Write out each line from the data below that includes the word "agent".

Given entries →
========
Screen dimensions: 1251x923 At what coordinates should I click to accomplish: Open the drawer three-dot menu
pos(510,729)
========
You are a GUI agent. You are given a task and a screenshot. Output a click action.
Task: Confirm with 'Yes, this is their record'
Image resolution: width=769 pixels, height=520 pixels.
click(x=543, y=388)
========
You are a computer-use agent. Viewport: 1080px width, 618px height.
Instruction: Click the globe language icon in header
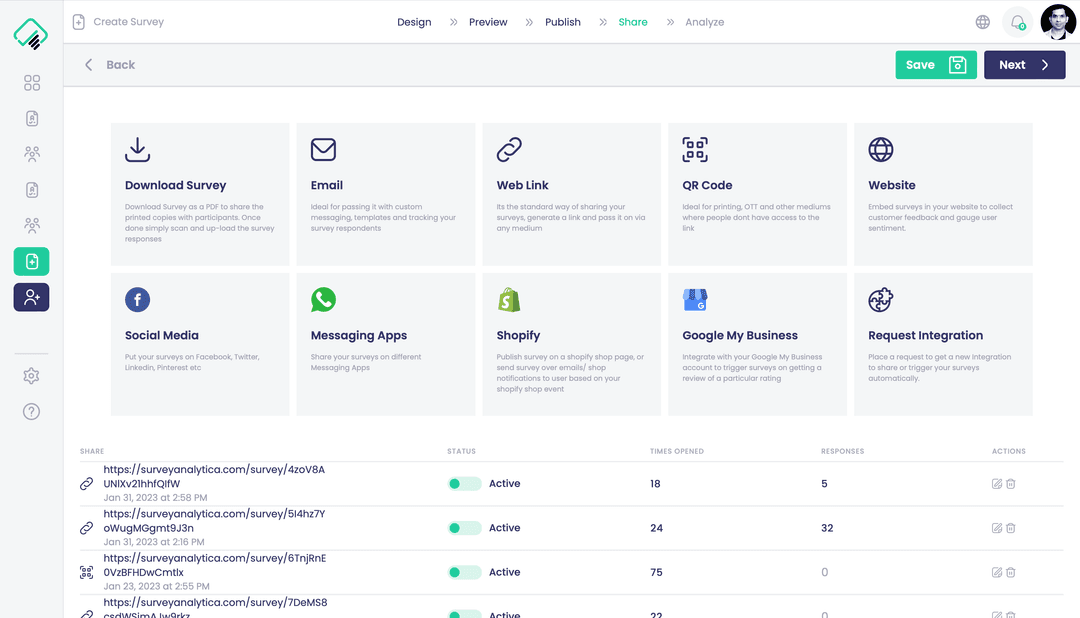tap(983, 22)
========
Written response →
You are a GUI agent. You are given a task and a screenshot. Output a click action.
You are a computer-use agent. Viewport: 1080px width, 618px height.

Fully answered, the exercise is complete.